Friday, January 1, 2010

{reflections...}

2009: finished nursing school. took the state boards. got my RN license. had ELIJAH JAMES. hubby got a job at yardhouse. quit claim jumper. hubby's parents separated. interviews up the wahzoo. hubby's parents got back together. left our home church [the most overwhelming decision either of us has ever made... ever]. started at Rancho Community. hubby starts bachelors program. i start working full-time. hubby offered part-time worship-leading positon at rancho... {and those are just the highlights}

I know this past year has been one of difficulty and turmoil for most people in America and I know how immeasurably blessed we are. but man, this has been a tough year... James and I are waiting, waiting, waiting for what the Lord has for us. praying that we are in His will and accomplishing the things He has called us to. I never pictured myself as a working mom and as much as i am in love with my work it doesn't fulfill me the way my family does. i thank god every morning i get up at 4:00 am that he has allowed me to have a job so I can contribute right now... its still hard. ughh... I am so ready for 2010! bring it on baby...  {so glad i got that blubbering out of my system}

ok so i have never been one for resolutions, so lets call these my futile attempt to be productive goals:

1.) love more: i want to serve regularly and be more connected to those  in need. this also carries over to more patience for my patients, seeing as they are the least, last, and the lost when they visit me in the ER.

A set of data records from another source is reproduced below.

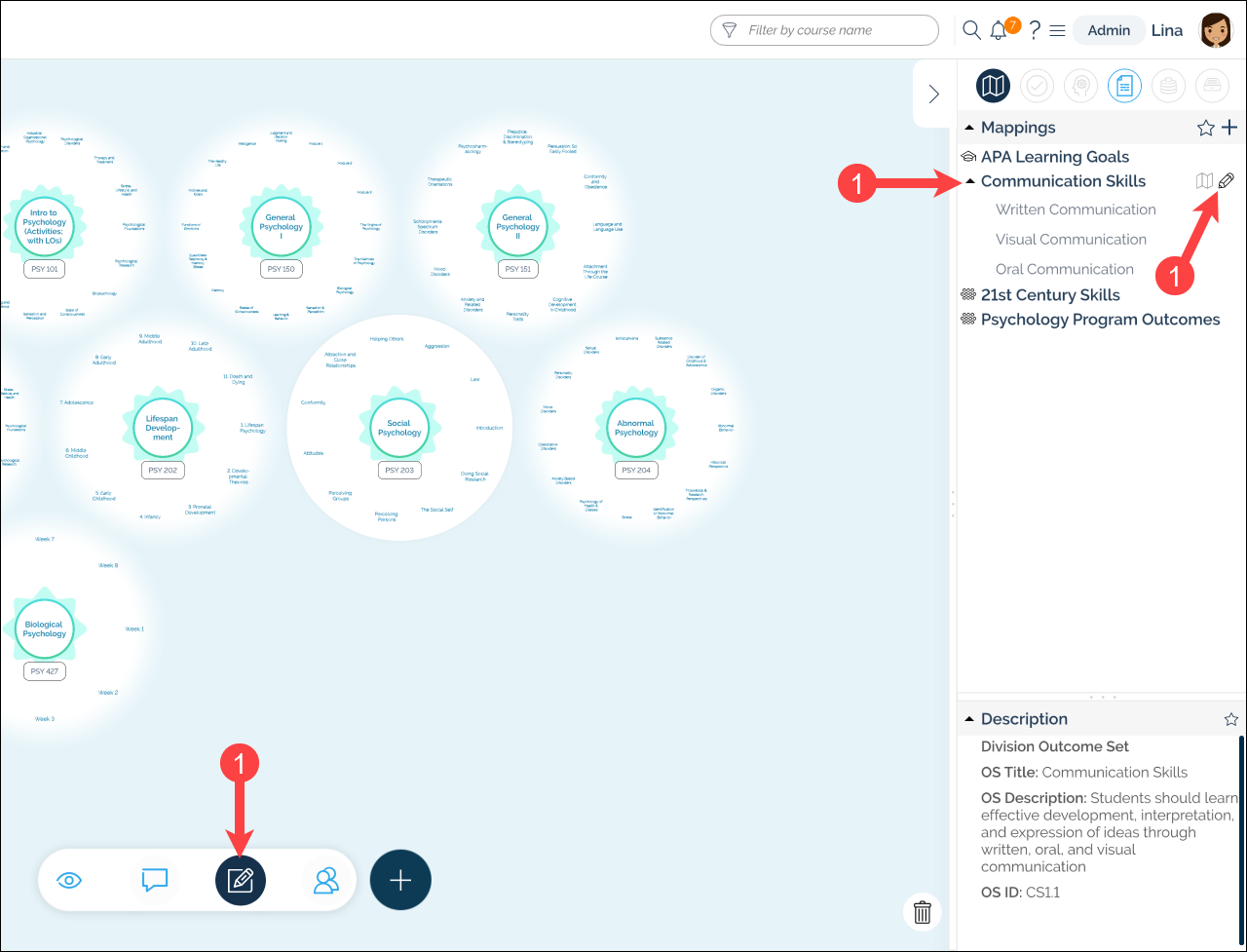1247x952 pixels.
Task: Select the 21st Century Skills mapping
Action: (1049, 294)
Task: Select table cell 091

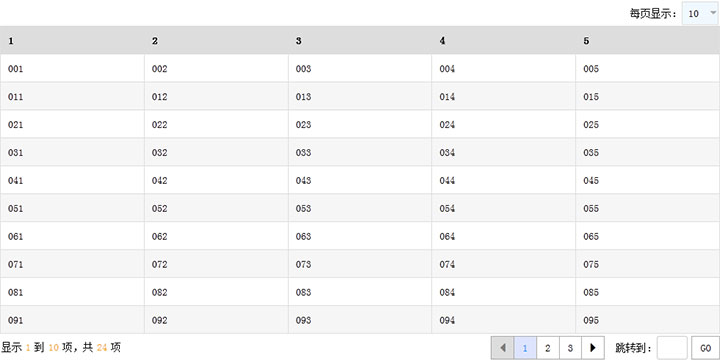Action: point(72,320)
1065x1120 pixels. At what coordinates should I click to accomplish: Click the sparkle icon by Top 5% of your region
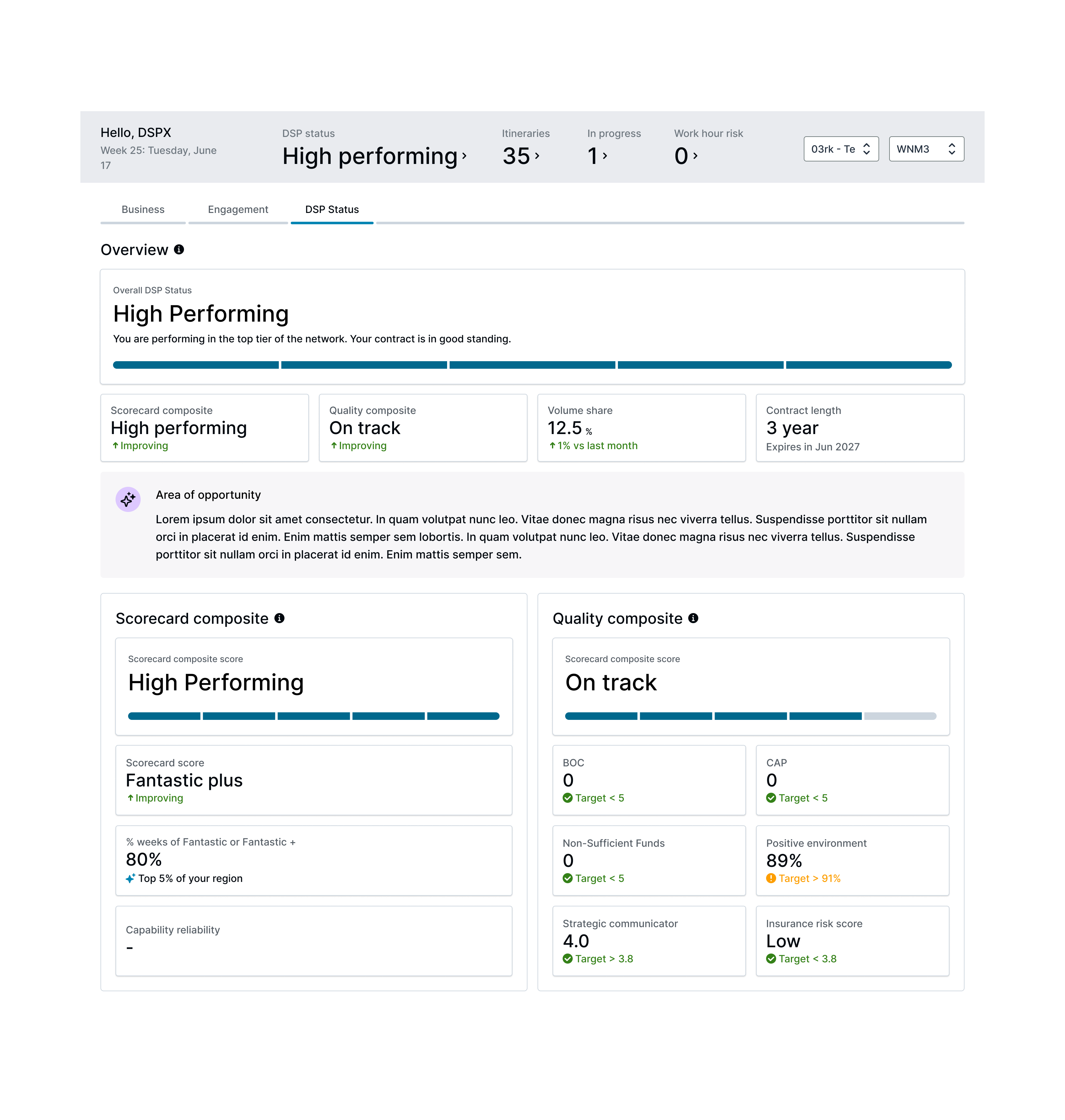pos(131,878)
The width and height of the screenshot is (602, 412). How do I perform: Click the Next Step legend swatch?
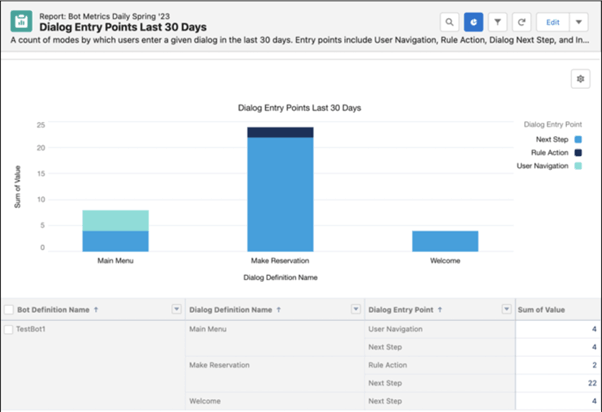[578, 139]
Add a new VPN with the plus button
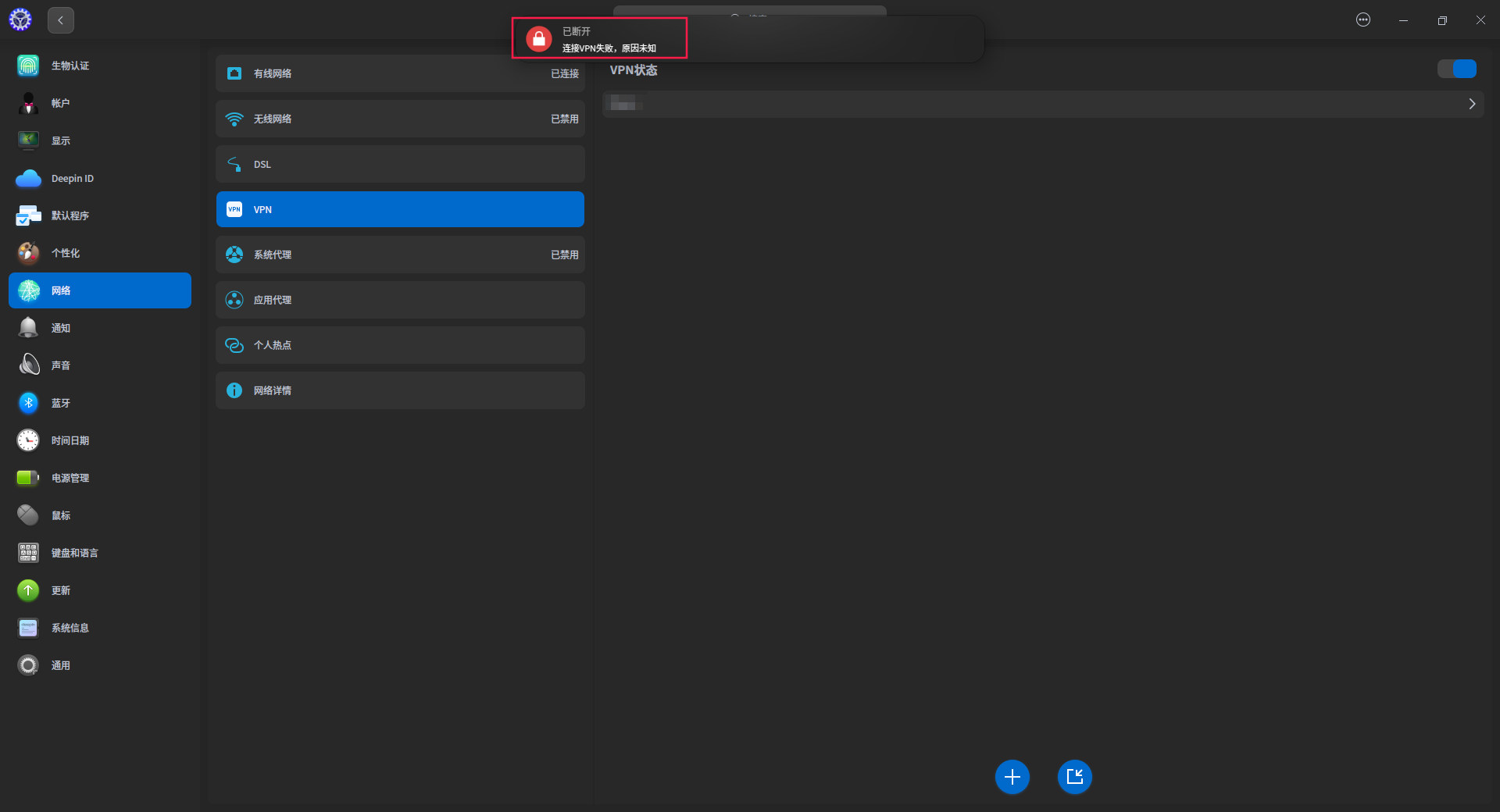1500x812 pixels. (x=1012, y=777)

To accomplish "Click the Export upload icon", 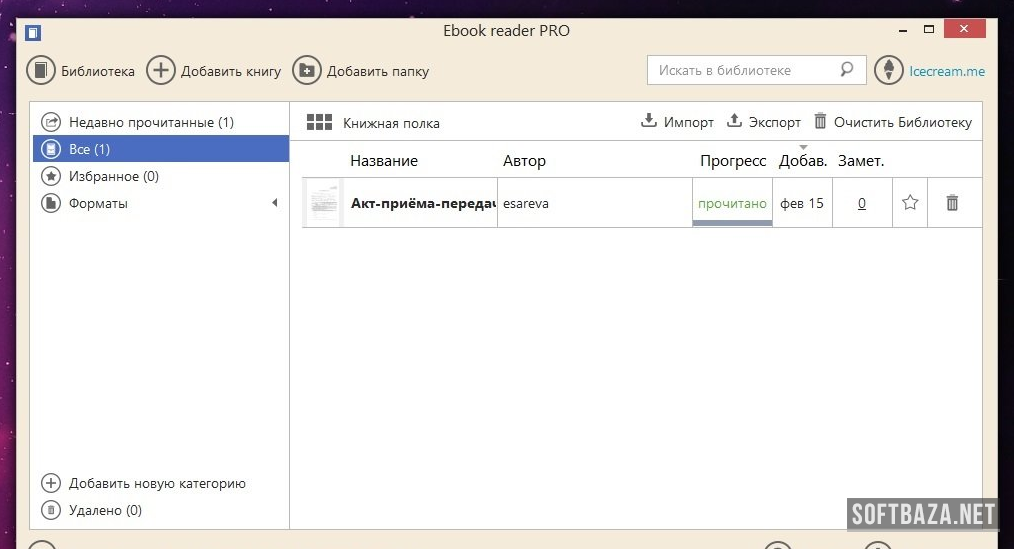I will click(734, 121).
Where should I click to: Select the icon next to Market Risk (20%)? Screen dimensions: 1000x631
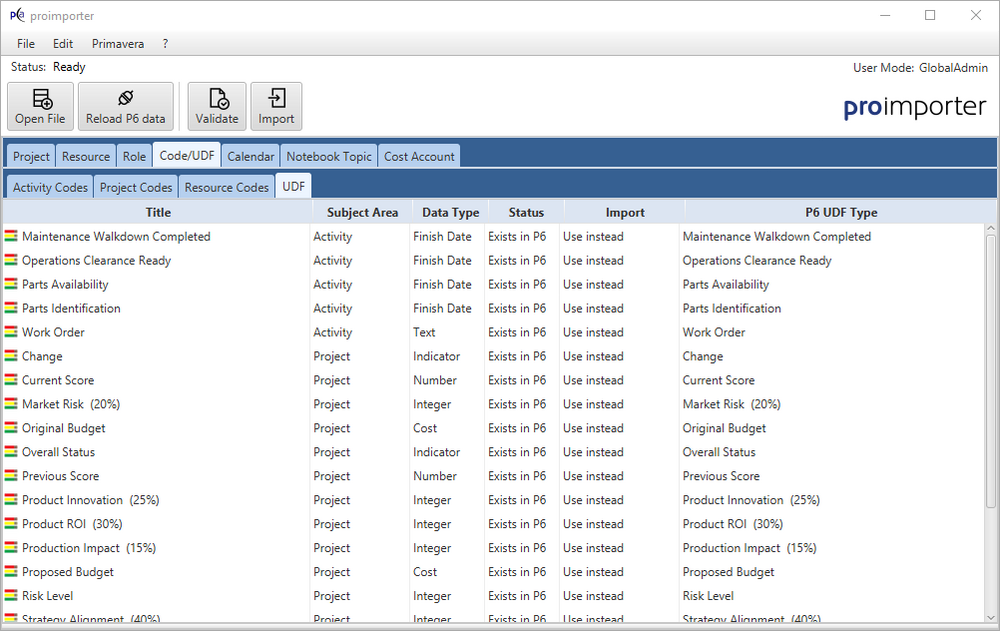point(11,404)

2.) be a better wife: dont even know where to start with this one. I love my husband so much yet so many times i greet him with my scowly face or give him the eye roll of death the moment he says something that doesn't meet me standard. I want him to come home to the wife he married. the one who had dinner ready for him... and clipped coupons... and always looked nice... and always had some lovin' for him...

3.) put more effort into buggy: i feel like i use the excuse "he doesn't understand yet" to justify my lack of parenting with my sweets. and while he may not be the brightest buld in the box there yet, i can sure be implementing in him the traits i know the Lord would want me to instill in him.

4.) be more proactive/ procastinate less: not off to the world's greatest start considering it is 3:00pm and my son is still in his jammies, teeth and hair not brushed, and he smells like an easter egg on labor day...  

5.) really get to know my camera: i want some flippin sweet shots man

6.) learn to sew: any takers??i have so many ideas and drool over all the different blogs i read I need to get down and dirty and just make something already

7.) go on a REAL vacation: just me and the hubs.get on a jet plane. with luggage (my beautiful louis vuitton luggage that i only used in post-partum at the hospital). someplace exotic. one day.

8.) learn more spanish: 85% of my patients speak spanish. enough said.

9.) be a better nurse: there is so much i have to learn. I never want to grow stagnant in my learning. I want to push myself for new experiences.

10.) get preggo: woop woop! {considering posts 3&4 i'll be surprised if the hubbs will agree with this goal}



happy new year!

2 comments:

Unknown said...

Aww... your picture is sooo cute!
You did a great job with this post, I always love reading what you have to say. Eli is getting so big, but don't stress too hard yet... you have plenty of time for that.

Unknown said...

Kristen (Westbrook) Doezie! You still make me laugh. I love the commentary on the pumpkin patch!! haha. I'm so glad to see that you, James, and Eli are enjoying life and doing so well! And... Eli is SO cute!